Dataset extract:
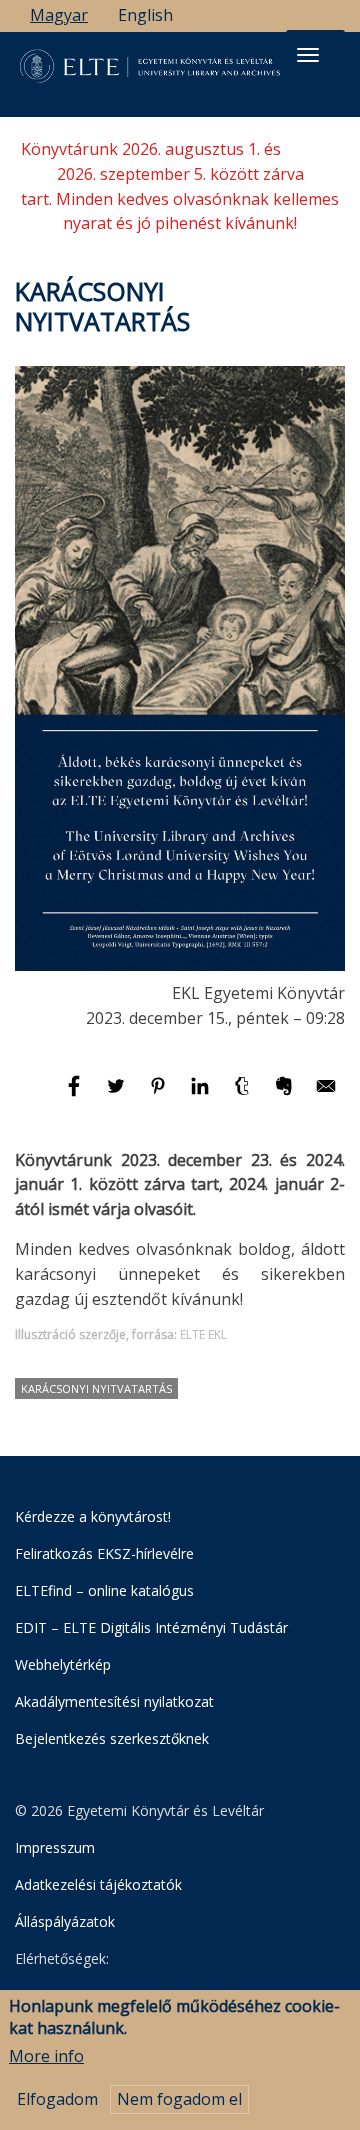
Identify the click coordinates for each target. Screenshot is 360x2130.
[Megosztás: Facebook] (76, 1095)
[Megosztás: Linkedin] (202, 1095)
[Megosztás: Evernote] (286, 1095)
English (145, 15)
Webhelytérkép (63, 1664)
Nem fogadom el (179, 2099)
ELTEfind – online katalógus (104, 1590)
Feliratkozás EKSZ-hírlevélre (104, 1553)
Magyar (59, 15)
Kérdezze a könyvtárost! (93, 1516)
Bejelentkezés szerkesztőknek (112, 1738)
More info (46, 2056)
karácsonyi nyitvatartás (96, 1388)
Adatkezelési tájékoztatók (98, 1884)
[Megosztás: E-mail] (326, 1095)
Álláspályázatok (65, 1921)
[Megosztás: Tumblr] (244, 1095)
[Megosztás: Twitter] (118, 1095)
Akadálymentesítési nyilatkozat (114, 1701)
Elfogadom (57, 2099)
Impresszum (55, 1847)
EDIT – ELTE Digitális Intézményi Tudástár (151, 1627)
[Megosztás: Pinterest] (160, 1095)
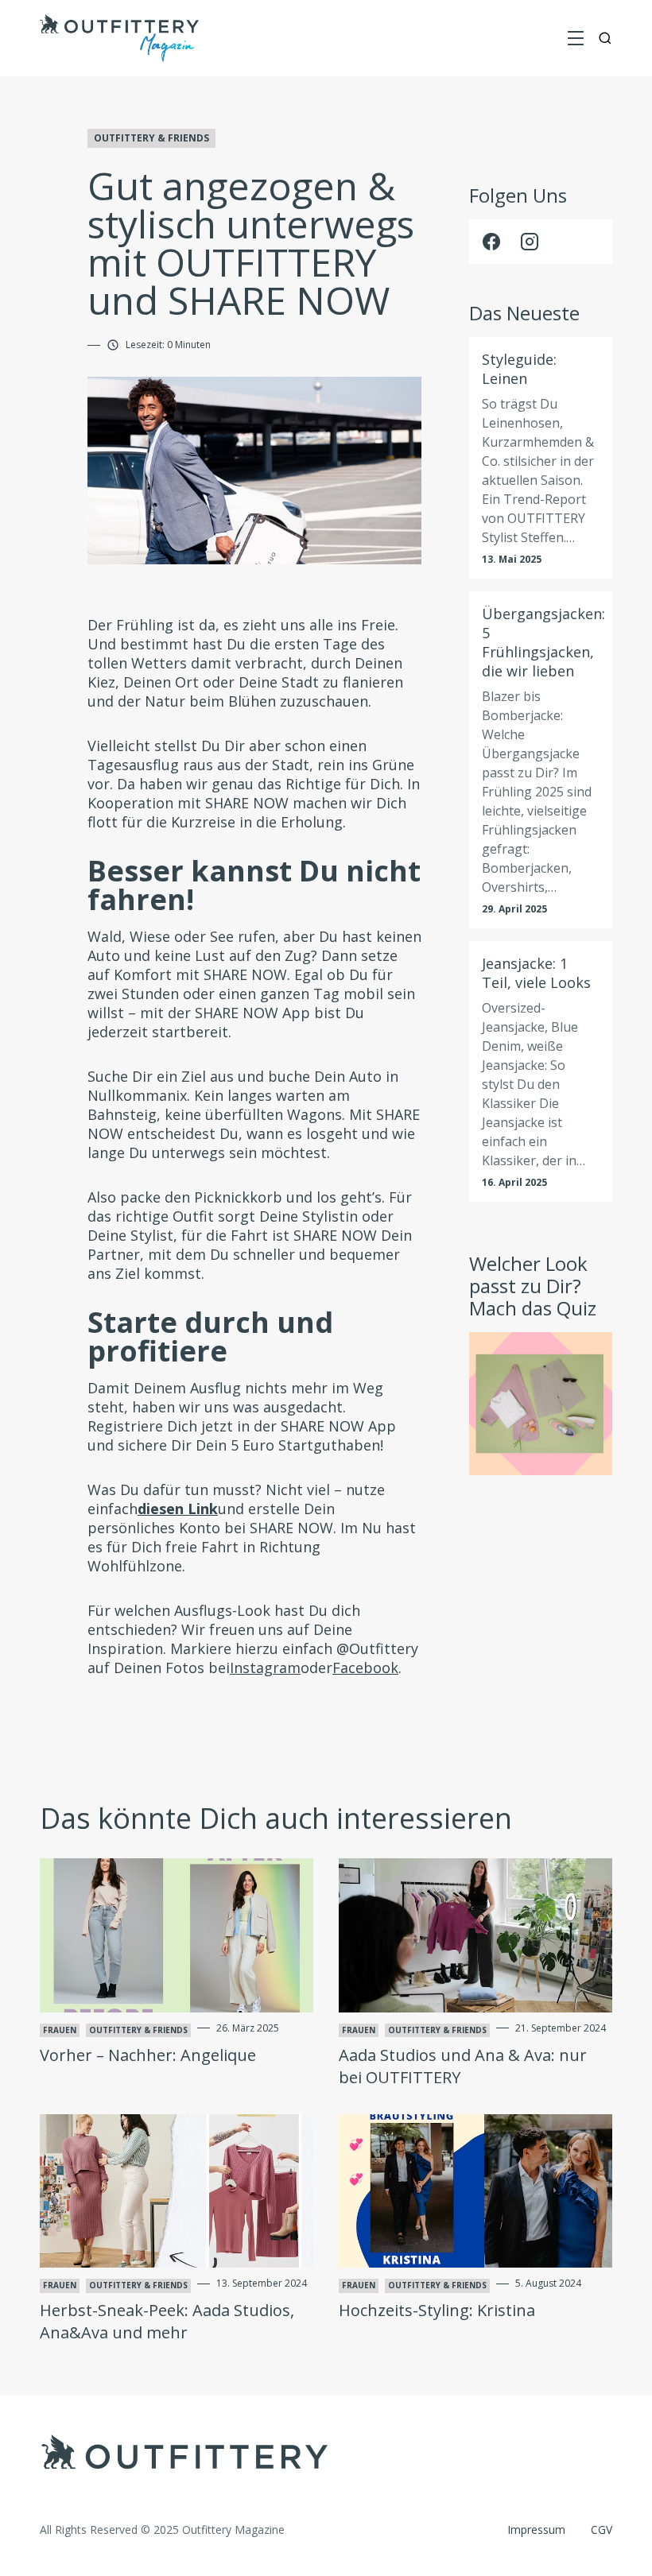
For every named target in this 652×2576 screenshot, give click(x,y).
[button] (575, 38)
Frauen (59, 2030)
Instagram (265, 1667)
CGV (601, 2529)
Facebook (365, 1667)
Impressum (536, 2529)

...

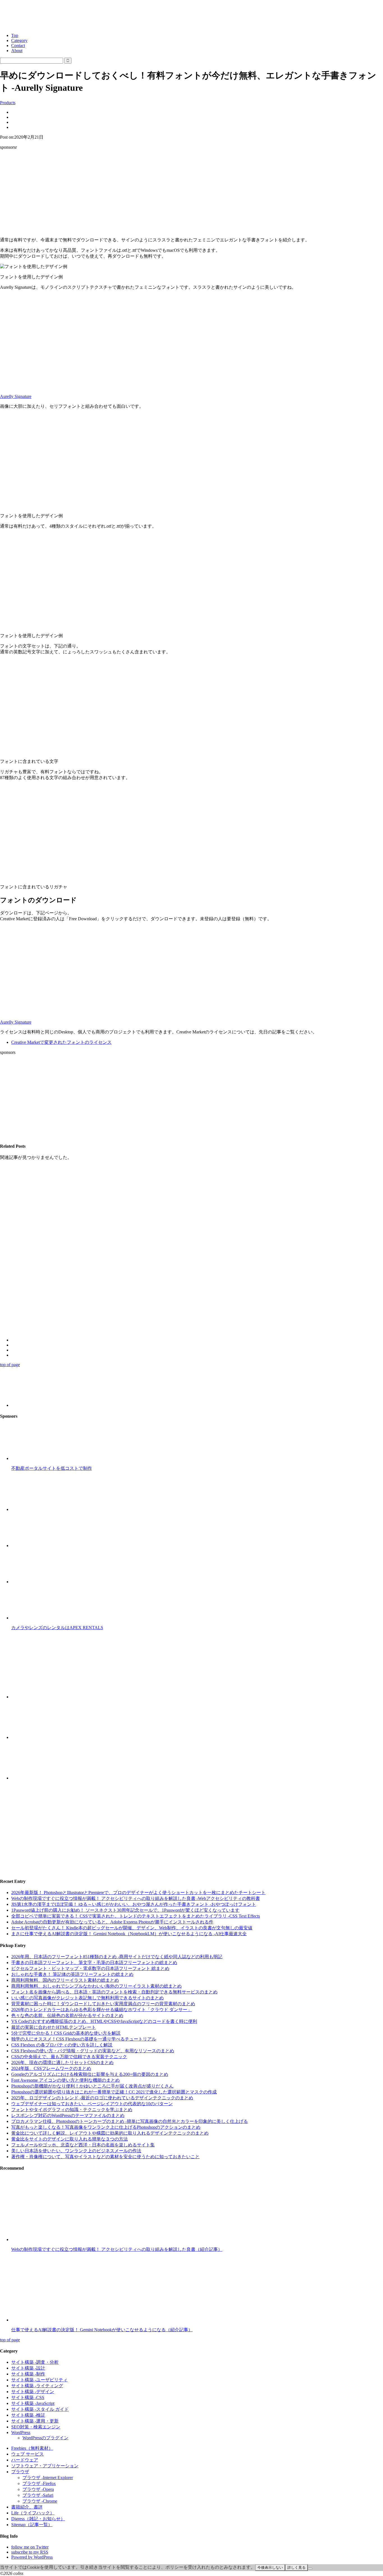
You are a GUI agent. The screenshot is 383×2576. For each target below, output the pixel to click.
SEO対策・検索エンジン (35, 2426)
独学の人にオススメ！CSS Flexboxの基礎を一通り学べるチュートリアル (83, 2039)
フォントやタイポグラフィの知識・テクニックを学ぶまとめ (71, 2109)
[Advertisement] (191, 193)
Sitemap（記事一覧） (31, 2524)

---

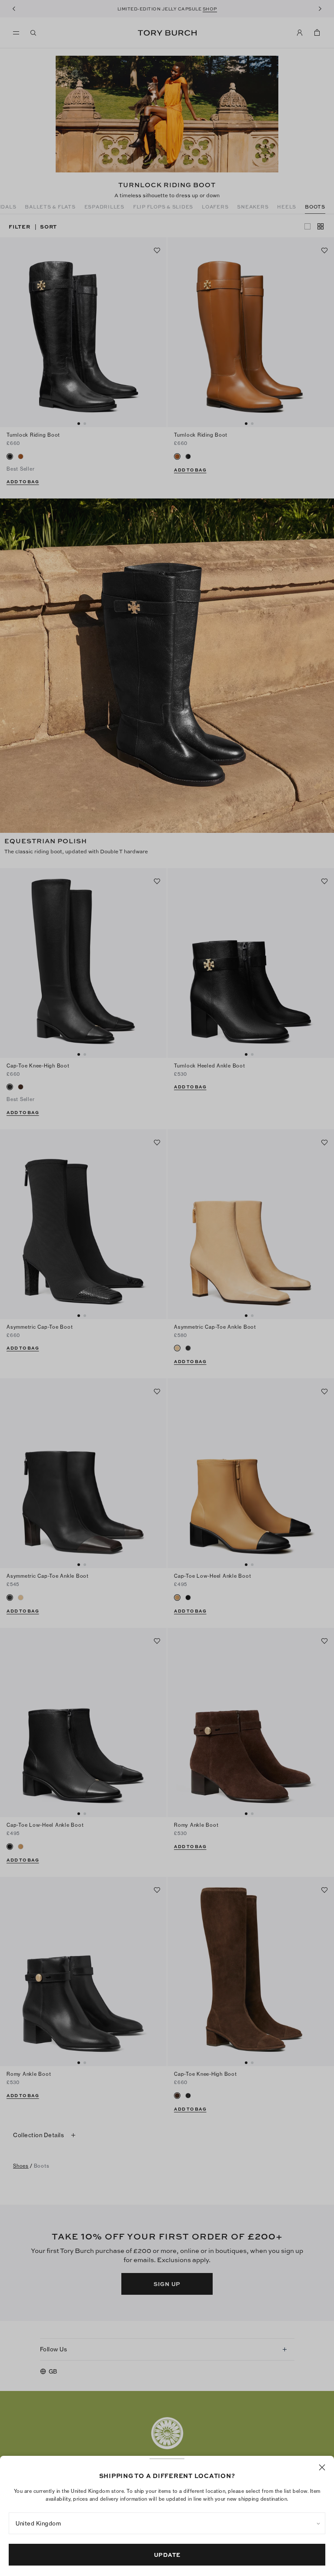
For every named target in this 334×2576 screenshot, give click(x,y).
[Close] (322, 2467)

Task brief:
Because only one stretch of the records is wanted, please output the lines from the one holding "[Megosztás: Evernote] (286, 1095)" through the one holding "Impressum (536, 2529)" exactly, both included, and leave every picture out.

Response area:
[Megosztás: Evernote] (286, 1095)
English (145, 15)
Webhelytérkép (63, 1664)
Nem fogadom el (179, 2099)
ELTEfind – online katalógus (104, 1590)
Feliratkozás EKSZ-hírlevélre (104, 1553)
Magyar (59, 15)
Kérdezze a könyvtárost! (93, 1516)
Bejelentkezés szerkesztőknek (112, 1738)
More info (46, 2056)
karácsonyi nyitvatartás (96, 1388)
Adatkezelési tájékoztatók (98, 1884)
[Megosztás: E-mail] (326, 1095)
Álláspályázatok (65, 1921)
[Megosztás: Tumblr] (244, 1095)
[Megosztás: Twitter] (118, 1095)
Akadálymentesítési nyilatkozat (114, 1701)
Elfogadom (57, 2099)
Impresszum (55, 1847)
EDIT – ELTE Digitális Intézményi Tudástár (151, 1627)
[Megosztás: Pinterest] (160, 1095)
For every named target in this 652×2576 screenshot, give click(x,y).
[button] (575, 38)
Frauen (59, 2030)
Instagram (265, 1667)
CGV (601, 2529)
Facebook (365, 1667)
Impressum (536, 2529)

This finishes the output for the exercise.